We would like to express our gratitude for the great interest generated by our article [1]. We would kindly like to clarify certain points in order to facilitate and stimulate scientific discussion.

In recent years, there has been a growing interest in clarifying the optimal levels of oxygenation in critically ill patients. Summary data from meta-analyses seem to indicate that hyperoxemia worsens outcome [2]. However, according to a recent systematic review with data from eight trials (4415 participants), no differences have been detected in mortality (OR 0.95, 95% CI 0.74–1.22) between high or low oxygen targets in mechanically ventilated adults. However, the high heterogeneity and the overlapping target ranges limit the validity and clinical relevance of these findings, calling for urgent further research to define optimal oxygen therapy targets [3]. There are controversial findings in patients with septic shock. For example, in the ICU-ROX trial, no differences were found when comparing conservative versus liberal oxygen therapy [4]. In addition, the use of hyperoxic therapy reduced the risk of surgical site infections in colorectal surgery, probably due to the bactericidal activity of neutrophils mediated by oxidative killing, a potent mechanism depending on the production of superoxide radicals from molecular oxygen.

We sought to review our historical series of septic patients focusing on the PaO2 values at the time of sepsis diagnosis and within the first 48 h after diagnosis. We observed that patients with PaO2 > 100 mmHg had lower 90-day mortality than patients with PaO2 ≤ 100 mmHg (25.5% vs. 37.0%, p = 0.008). The potential association between PaO2 levels and risk of 90-day mortality was further evaluated by using a multivariate logistic regression analysis. Using the variables in Table 1 [1], a univariate regression analysis was performed for 90-day mortality in order to select the confounding factors for the multivariate analysis. Variables showing a p value < 0.1 with no collinearity were included as adjustment variables in the multivariate analysis. Then we performed a multivariate binary logistic regression model adjusted for very robust variables such as age, APACHE II > 19, PCT (ng/mL) Ln and chronic renal failure, with PaO2 remaining in the model.
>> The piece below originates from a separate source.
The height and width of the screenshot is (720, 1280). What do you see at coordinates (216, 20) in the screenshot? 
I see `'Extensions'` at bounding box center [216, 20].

Binary logistic regression models are widely accepted for mortality studies when the variable of time is not to be taken into account and, in fact, they have been used in recent studies [5]. The use of a COX regression rather than a binary logistic regression is useful when assessing the influence of time on the model and may be of interest when evaluating mortality in patients with cancer, chronic diseases, etc. For acute processes such as sepsis, what is of interest is the attributed mortality, without any significant contribution being made by the fact that the patient dies on day 5 or day 30. However, what should be considered, as in our case, is whether the patient dies at an early or late stage.
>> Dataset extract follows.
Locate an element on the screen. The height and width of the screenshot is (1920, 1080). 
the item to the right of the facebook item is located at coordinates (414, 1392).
Furthermore, our study only showed an association between mortality and PaO2 ≤ 100 mmHg. We thought that this finding is clinically relevant and should be validated in a clinical trial fashion design, as stated in our paper. In fact, this is what we are currently undertaking; we have been drafting a project for several months that will be applied for national competitive calls to conduct a clinical trial with the aim of confirming the hypothesis that we have already proposed in our article in critical care.